* _Input records_:
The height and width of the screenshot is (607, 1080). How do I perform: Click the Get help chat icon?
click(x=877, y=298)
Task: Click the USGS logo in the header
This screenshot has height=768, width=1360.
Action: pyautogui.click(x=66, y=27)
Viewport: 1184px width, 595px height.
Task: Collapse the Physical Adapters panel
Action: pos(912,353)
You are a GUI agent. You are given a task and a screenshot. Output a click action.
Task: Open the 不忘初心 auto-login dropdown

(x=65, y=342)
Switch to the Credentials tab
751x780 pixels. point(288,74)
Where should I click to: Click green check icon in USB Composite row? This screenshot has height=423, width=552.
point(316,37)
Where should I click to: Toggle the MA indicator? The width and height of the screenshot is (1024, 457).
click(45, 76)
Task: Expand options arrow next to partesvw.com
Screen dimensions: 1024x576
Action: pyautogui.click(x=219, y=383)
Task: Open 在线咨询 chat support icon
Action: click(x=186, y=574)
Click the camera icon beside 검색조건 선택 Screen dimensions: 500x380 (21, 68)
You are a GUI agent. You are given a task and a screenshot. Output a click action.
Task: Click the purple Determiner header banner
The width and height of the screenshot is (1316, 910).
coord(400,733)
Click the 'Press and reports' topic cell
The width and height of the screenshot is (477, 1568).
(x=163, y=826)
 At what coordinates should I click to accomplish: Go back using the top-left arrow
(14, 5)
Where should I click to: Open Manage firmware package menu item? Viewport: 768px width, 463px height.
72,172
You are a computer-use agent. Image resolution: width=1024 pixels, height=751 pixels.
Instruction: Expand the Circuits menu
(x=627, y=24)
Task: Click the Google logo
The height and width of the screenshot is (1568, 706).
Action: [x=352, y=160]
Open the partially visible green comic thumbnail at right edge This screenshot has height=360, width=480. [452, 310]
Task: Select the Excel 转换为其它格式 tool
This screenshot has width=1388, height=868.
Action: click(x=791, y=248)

* _Work task_: Nothing in the data may be left out; copy every line exactly.

* _Solution for this exercise_:
The height and width of the screenshot is (607, 1080). How do I perform: Click the Get help chat icon?
click(x=877, y=298)
Task: Click the USGS logo in the header
This screenshot has height=768, width=1360.
Action: pyautogui.click(x=66, y=27)
Viewport: 1184px width, 595px height.
Task: Collapse the Physical Adapters panel
Action: pos(912,353)
You are a GUI agent. You are given a task and a screenshot. Output a click action.
Task: Open the 不忘初心 auto-login dropdown

(x=65, y=342)
Switch to the Credentials tab
751x780 pixels. point(288,74)
Where should I click to: Click green check icon in USB Composite row? This screenshot has height=423, width=552.
point(316,37)
Where should I click to: Toggle the MA indicator? The width and height of the screenshot is (1024, 457).
click(45, 76)
Task: Expand options arrow next to partesvw.com
Screen dimensions: 1024x576
Action: pyautogui.click(x=219, y=383)
Task: Open 在线咨询 chat support icon
Action: click(x=186, y=574)
Click the camera icon beside 검색조건 선택 Screen dimensions: 500x380 (21, 68)
You are a GUI agent. You are given a task and a screenshot. Output a click action.
Task: Click the purple Determiner header banner
The width and height of the screenshot is (1316, 910).
coord(400,733)
Click the 'Press and reports' topic cell
The width and height of the screenshot is (477, 1568).
(x=163, y=826)
 At what coordinates should I click to accomplish: Go back using the top-left arrow
(14, 5)
Where should I click to: Open Manage firmware package menu item? Viewport: 768px width, 463px height.
72,172
You are a computer-use agent. Image resolution: width=1024 pixels, height=751 pixels.
Instruction: Expand the Circuits menu
(x=627, y=24)
Task: Click the Google logo
The height and width of the screenshot is (1568, 706).
Action: [x=352, y=160]
Open the partially visible green comic thumbnail at right edge This screenshot has height=360, width=480. [452, 310]
Task: Select the Excel 转换为其它格式 tool
This screenshot has width=1388, height=868.
Action: click(x=791, y=248)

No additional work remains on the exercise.